Wednesday, January 12, 2011

RADICAL

I just finished my first book of the year:: RADICAL by David Platt. It was an amazing book to open the year with. It definitely was what my heart needed to hear causing me to think and re-focus my heart, desires and intentions. I'm one who reads books, underlines all the things I really liked and found helpful only to never go back and put them all on paper. So, here is me putting "on paper" all the "quotes" from RADICAL that I found really good. And maybe you're wondering if you should pick up the book. If so, here are some of my favorite things:

  • My biggest fear, even now, is that I will Here Jesus' words and walk away content to settle for less than radical obedience to him.
  • Yes, you are abandoning everything you have, but you are also gaining more than you could have in any other way. So with JOY - with JOY! - you sell it all, you abandon it all. Why? Because you have found something worth losing everything else for.
  • The revelation of God in the gospel is good. I invite you to receive it. Maybe to trust in the Christ of the gospel for the first time and for the first time to receive a new heart, a heart that is not only cleansed of sin but that now longs for him. Or maybe simply to recover a passion for God's Word - his radical revelation of himself - and discover once again the reward that is found in simply knowing and experiencing him.
  • We have seen how the American dream radically differs from the call of Jesus and the essence of the gospel.
  • While the goal of the American dream is to make much of us, the goal of the gospel is to make much of God.
  • He intentionally puts people in situations where they come face to face with their need for him. In the process he powerfully demonstrated his ability to provide everything his people need in ways they could have never mustered up or imagined. And in the end, he makes much of his own name.
  • Think about it his way. Maybe you are going through a struggle in your life. A tragedy strikes you or someone close to you, and you are hurting. So you go to God in prayer, and you ask him to comfort you. Do you realize what God does? He doesn't give you comfort. Instead he gives you the Holy Spirit, who is called the Comforter. The Holy Spirit literally comes to dwell in you and puts the very comfort of Christ inside you as you walk through your pain. Suppose another time you are making a big decision in your life and you need help. So you ask God for help. But he doesn't answer you with guidance. Instead he answers by sending the Holy Spirit who is our Guide. God sends the Helper, who will live in you and not only tell you what decision to make but also to enable you to make that decision.
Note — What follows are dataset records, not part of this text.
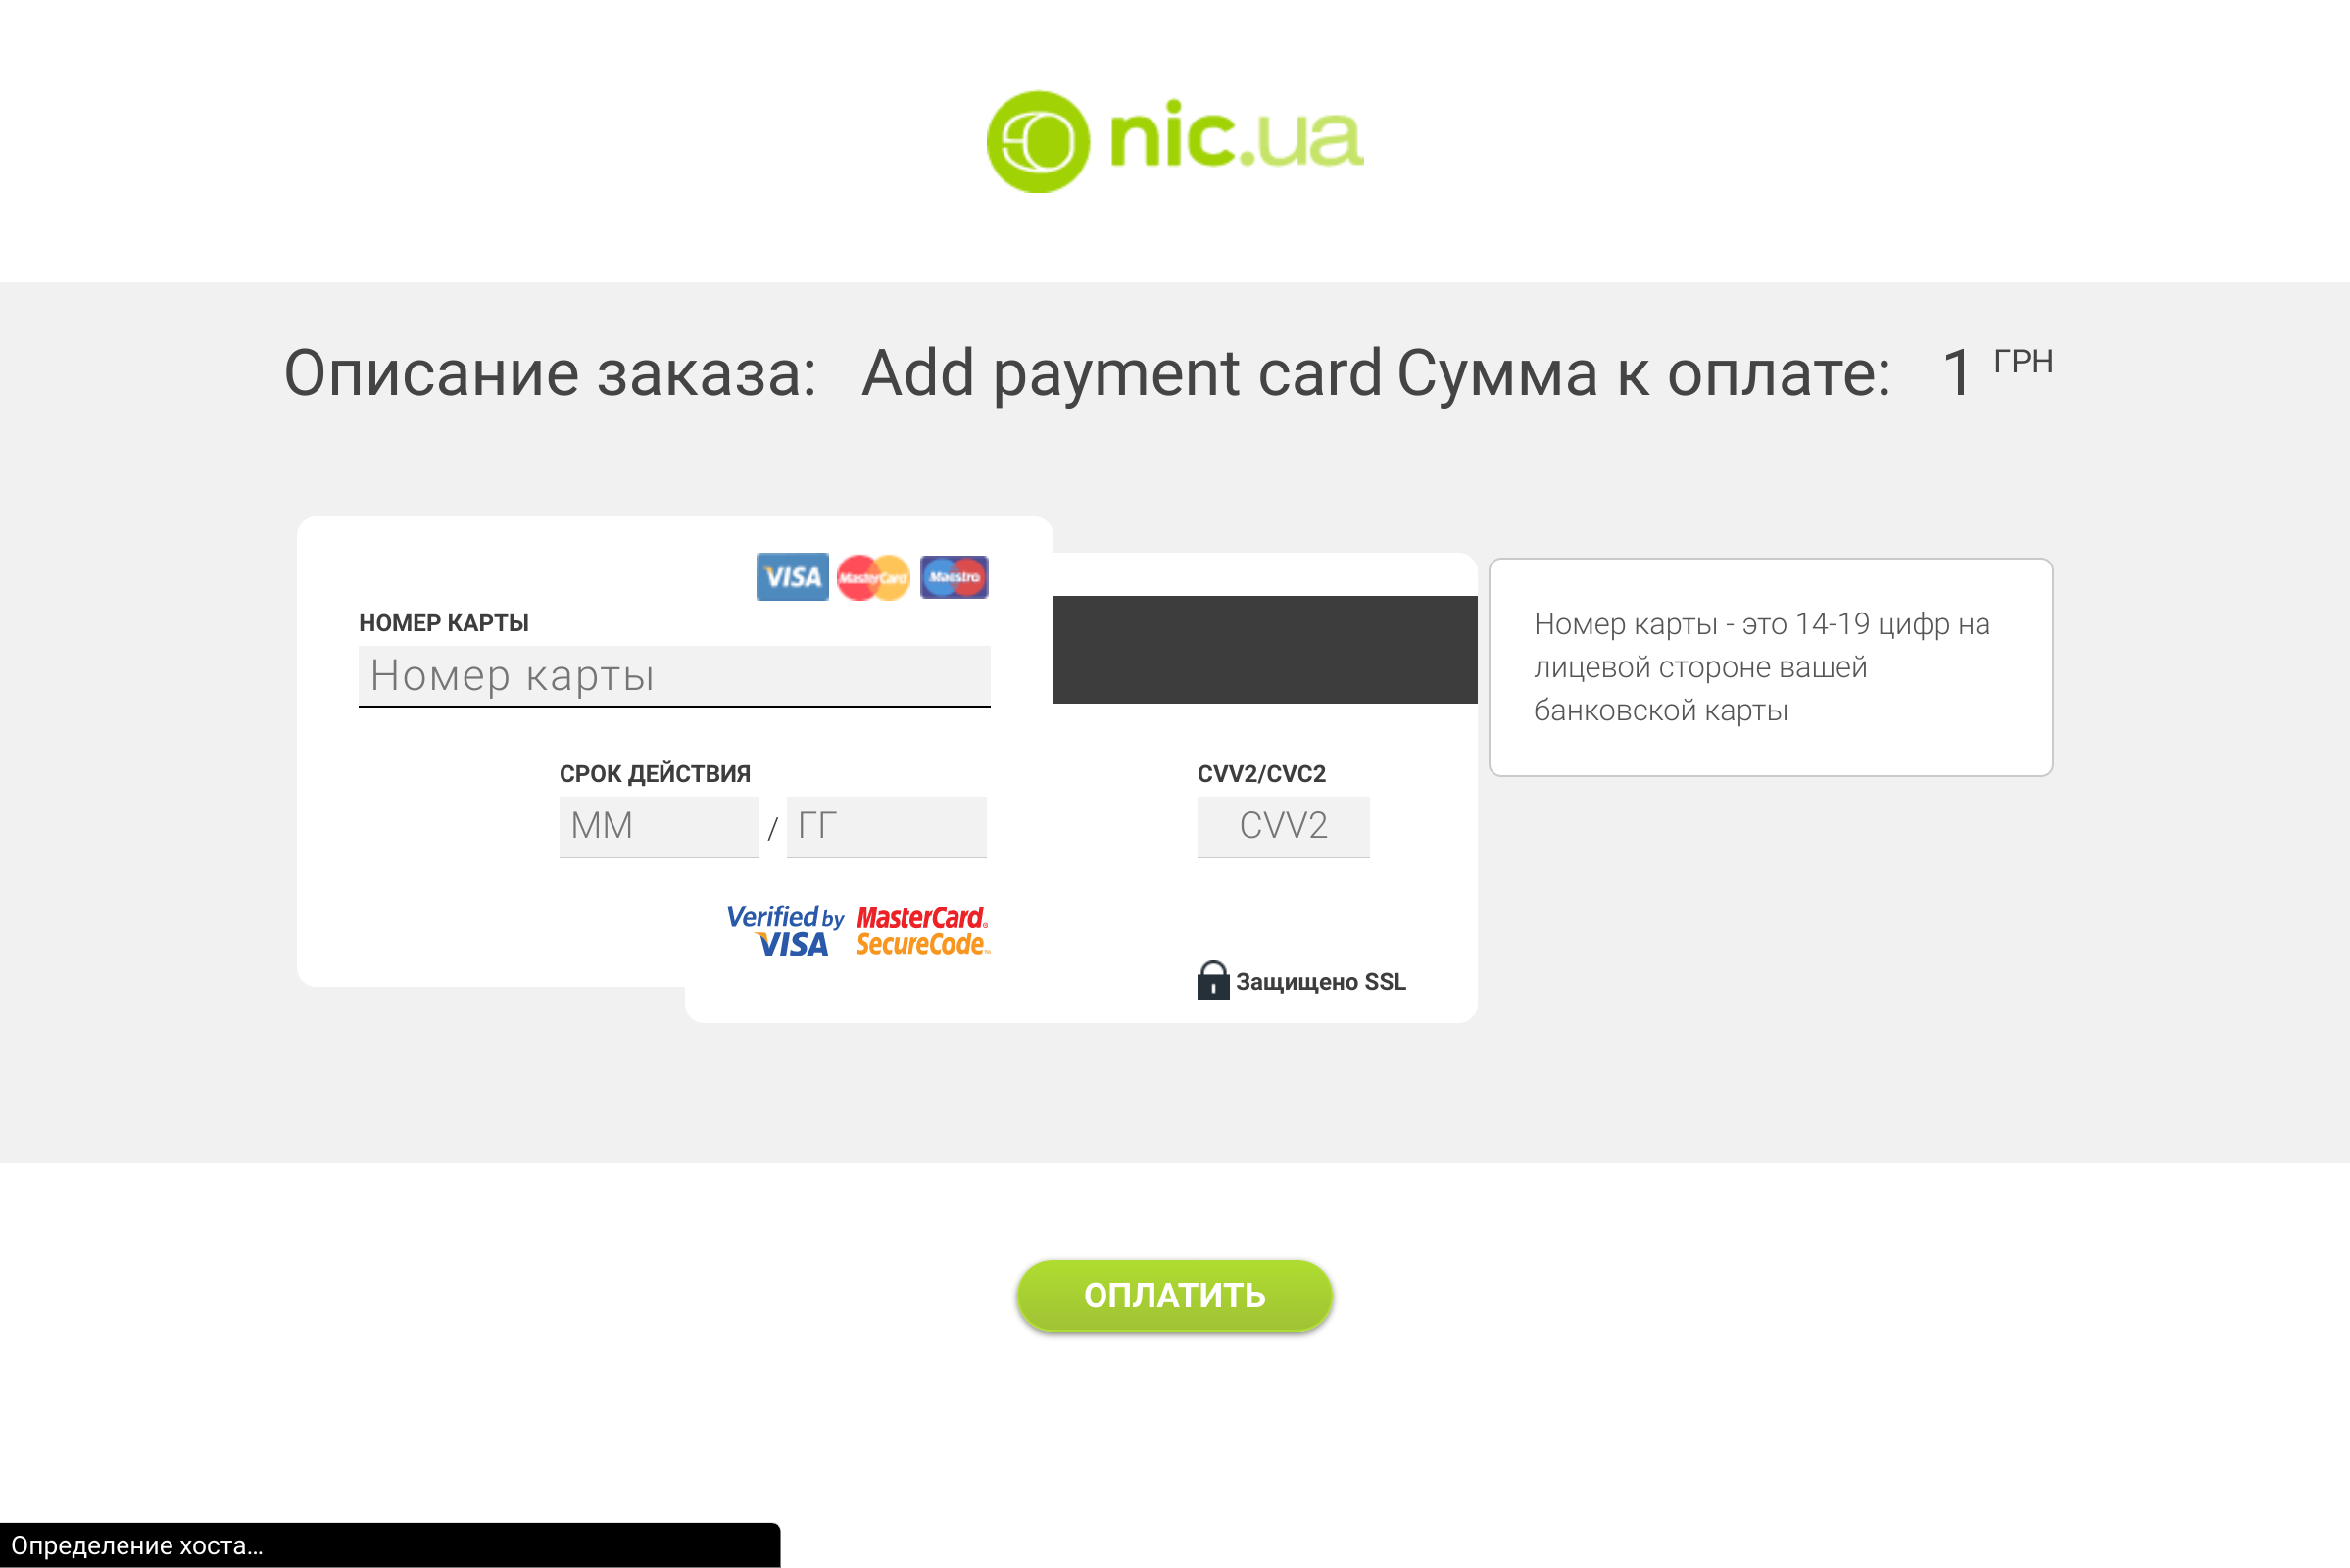Screen dimensions: 2350x1568
Task: Click the CVV2/CVC2 label
Action: point(1262,773)
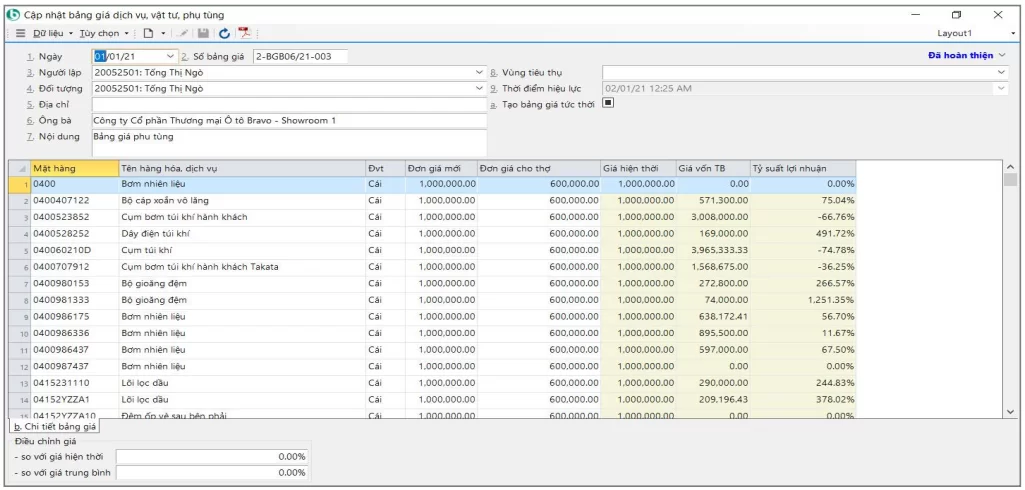Click the edit pencil icon
The width and height of the screenshot is (1025, 490).
(182, 33)

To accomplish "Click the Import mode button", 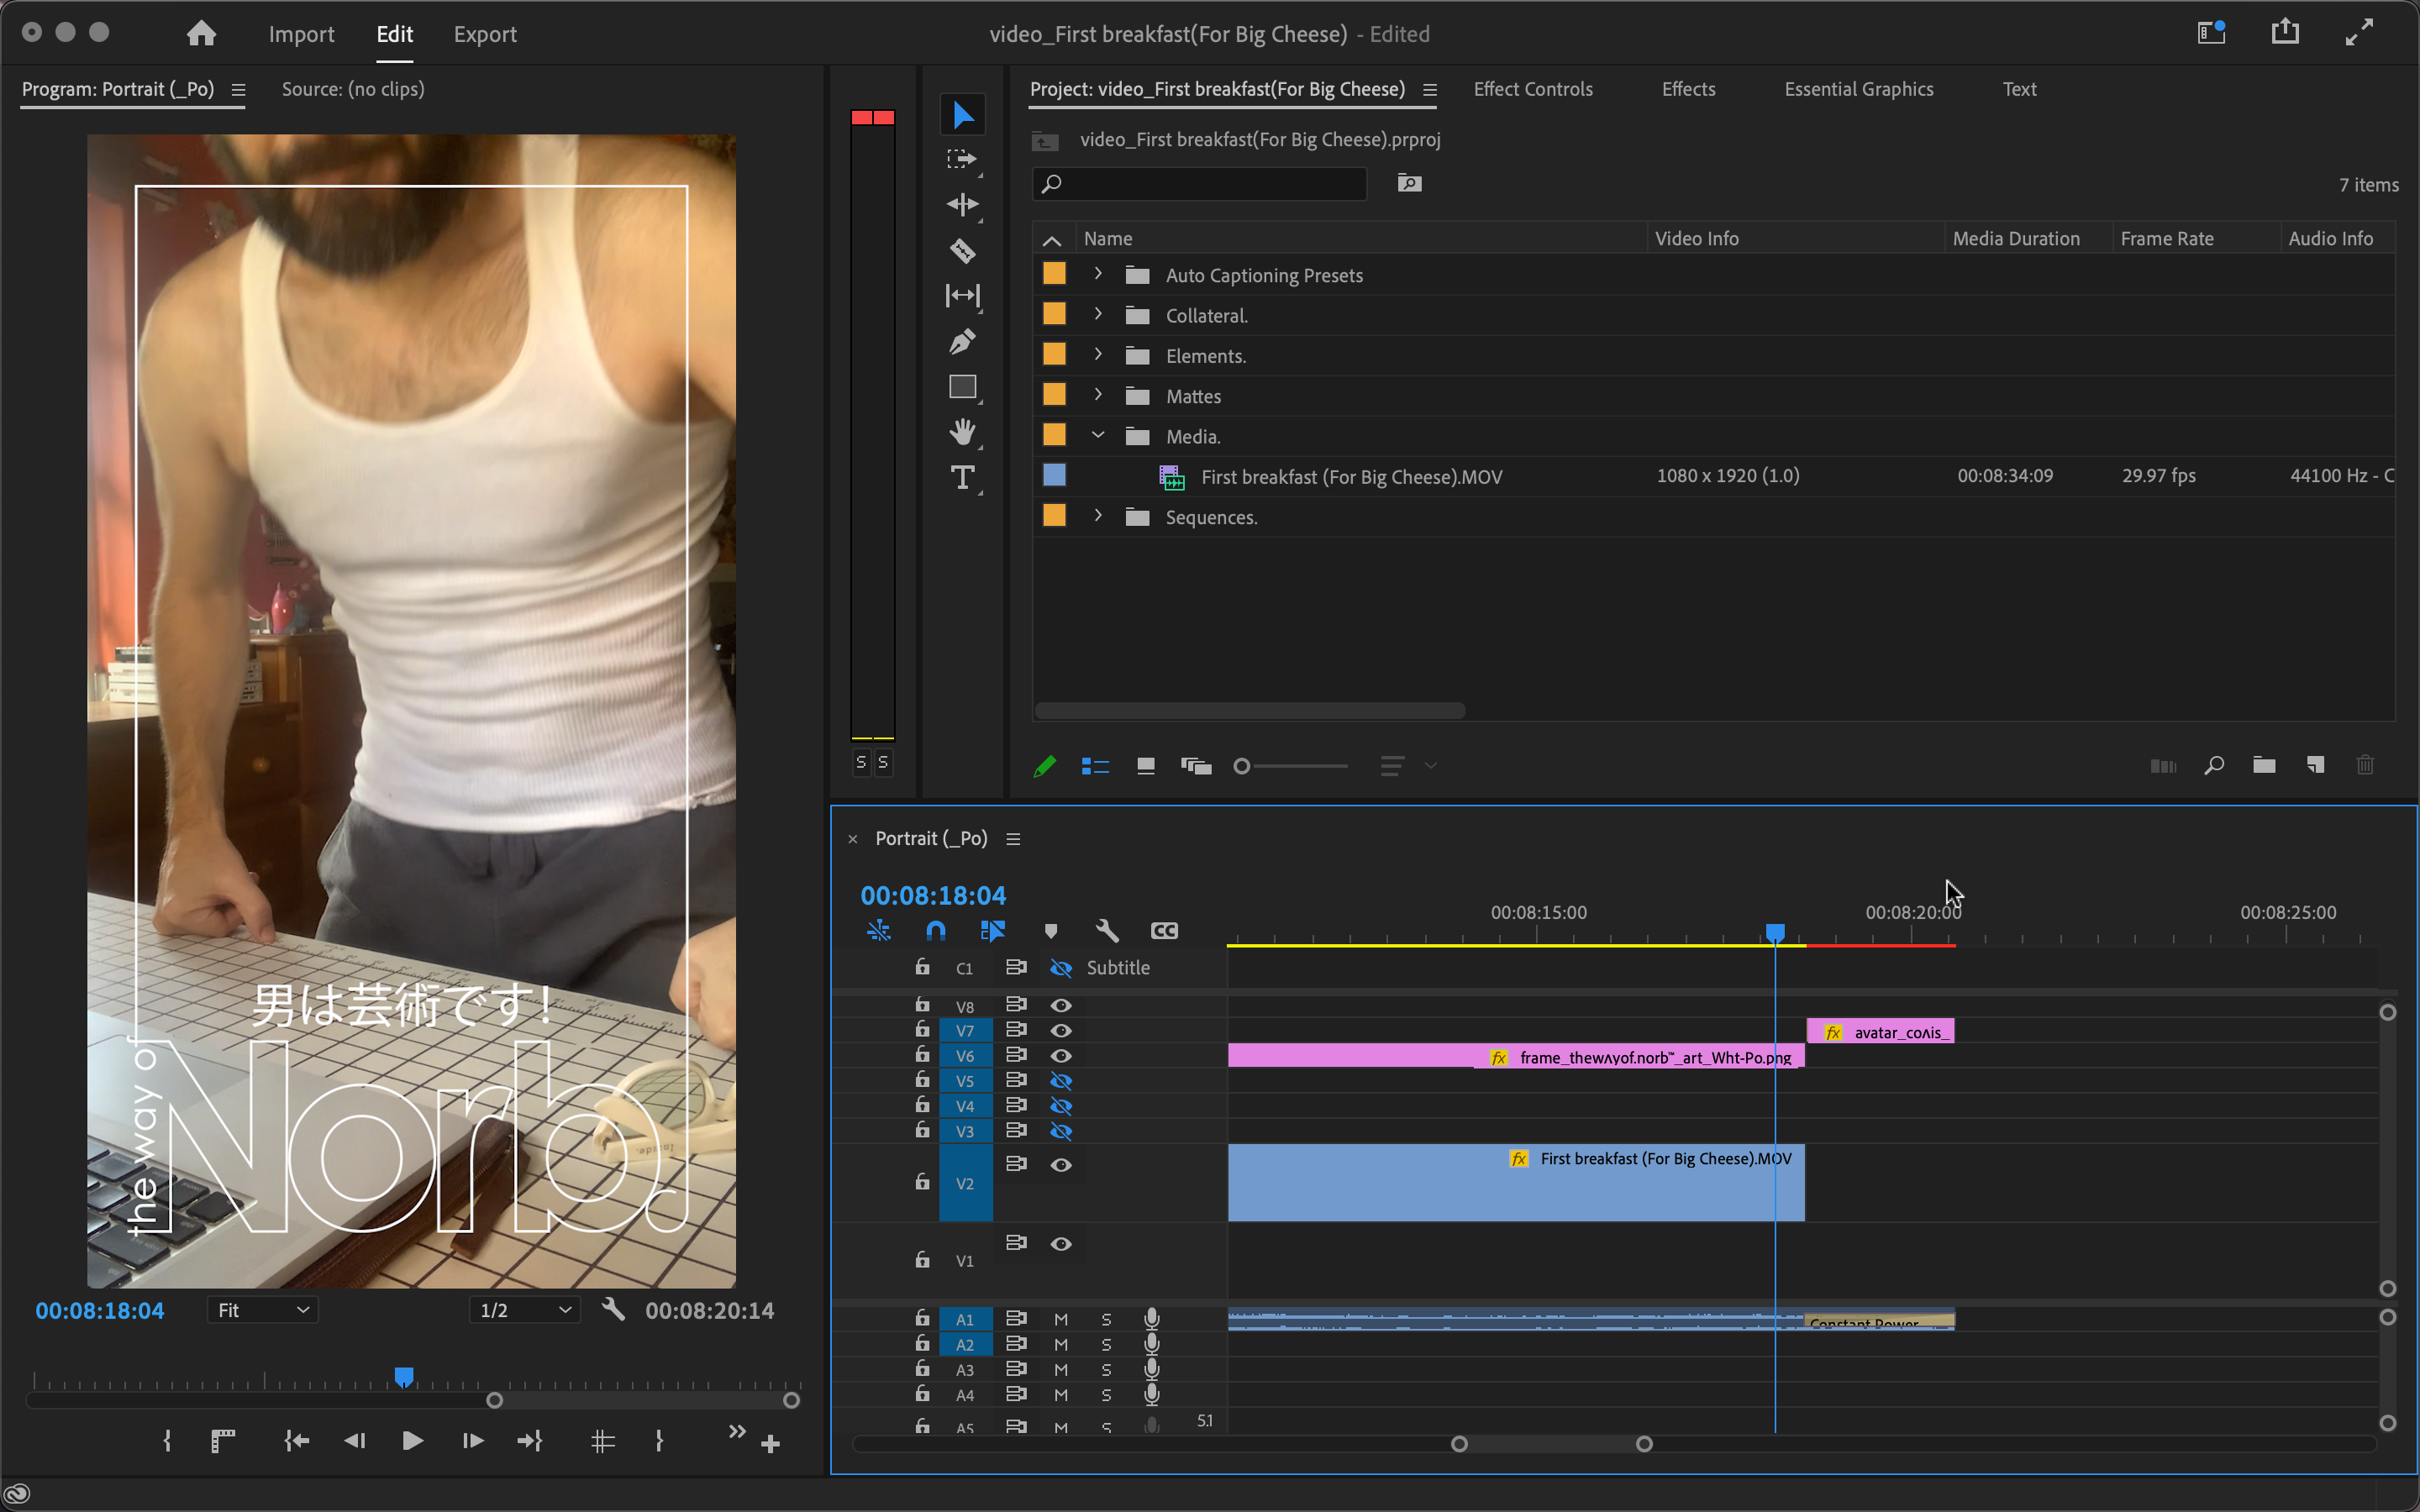I will tap(301, 34).
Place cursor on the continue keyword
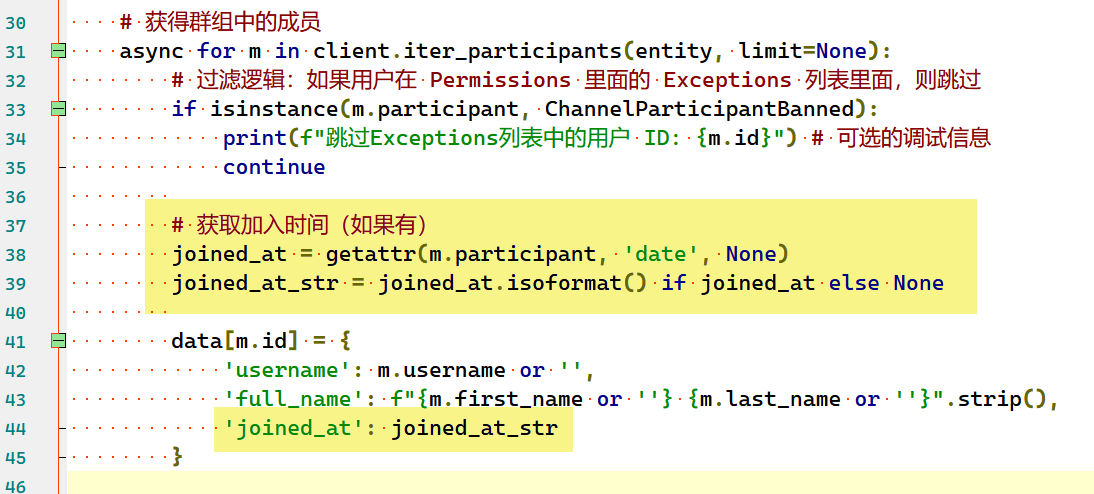Screen dimensions: 1094x494 coord(274,167)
Yet another time you need discernment, and God gives you the Spirit of wisdom. At other times you need strength and God gives you the Spirit of power. Still other times you ask God for love, joy, peace, patience, kindness, goodness, faithfulness, gentleness, or self-control and he gives you the Spirit who makes all these things a reality in your life.
  • God our Father delights in this. HE delights in giving us Himself.
  • Would you say right now that your life is marked right now for the desperation for the Spirit of God?
  • The message of Biblical Christianity is "God loves me so that I might make him - his ways, his salvation, his glory, and his greatness-know among all nations." In this God is the object of our faith, and Christianity centers around him, We are not the end of the gospel; God is.
  • Where in the Bible is missions ever identified as an optional program in the church? We were all created by God, saved from our sins, and blessed by God to make his glory known in all the world. Indeed, Jesus himself has not merely called us to go to all nations; he has created us and commanded us to go to all nations. We have taken the command though and reduced it to a calling - something that only a few people receive.
  • Now, we know that each of us has different gifts, different skills, different passions, and different callings from God., God has gifted you and me in different ways. This was undoubtedly the case with the disciples. Peter and Paul had different callings. James and John had different callings. However, each follower of Christ in the New Testament, regardless of his or her calling, was intended to take up the mantle of proclaiming the gospel to the ends of the earth. That's the reason why he gave each of them his Spirit and why he gave them all the same plan: make disciples of all nations.
  • Jesus reminds me that disciples are not mass-produced. Disciples of Jesus- genuine, committed, self-sacrificing followers of Christ - are not made overnight.
  • Disciple making is not a call for others to come to us to hear the gospel but a command for us to go to others to share the gospel. A command for us to be gospel-living, gospel-speaking people at every moment and in every context where we find ourselves.
  • Disciple making is not about a program or an event but about a relationship.
  • Being a part of a community of faith involved being exposed to the life of Christ in others. To whom can you deliberately, intentionally, and sacrificially, show the life of Christ in this way? This is foundational in making disciples, and we will multiply the gospel only when we allow others to get close enough to us to see the life of Christ in action.
  • When we realize we have the responsibility to teach the Word, it changes everything about how we hear the Word.
  • According to Jesus, you can tell someone is a follower of Christ by the fruit of his or her life, and the writers of the New Testament show us that the fruit of faith in Christ involves material concern for the poor. Caring for the poor is one natural overflow and a necessary evidence of the presence of Christ in our hearts. If there is no sign of caring for the poor in our lives, then there is reason to at least question whether Christ is in our hearts.
I will finish today with a story (from the book) that really spoke to me.
  • Isn't the hidden assumption among many Christians in our culture that if we follow God, things will go well for us materially? Such thinking is an explicit in "health and wealth" teaching, and it is implicit in the lives of Christians whose use of possessions looks virtually the same as that of our non-Christian neighbors. One evening I was meeting with an underground house church overseas, and we were discussing various issues in Scripture. A woman who lived in the city and knew some English shared, "I have a television, and every once in a while I am able to get stations from the United States," she said, "Some of these stations have church services on them. I see the preachers, and they are dressed in nice clothes, and they are preaching in very nice buildings. Some of them even tell me that if I have faith, I too can have nice things." She paused before continuing. "When I come to our church meetings, I look around, and most of us are very poor, and we are meeting here at great risk to our lives." Then she looked at me and asked, "Does this mean we do not have enough faith?"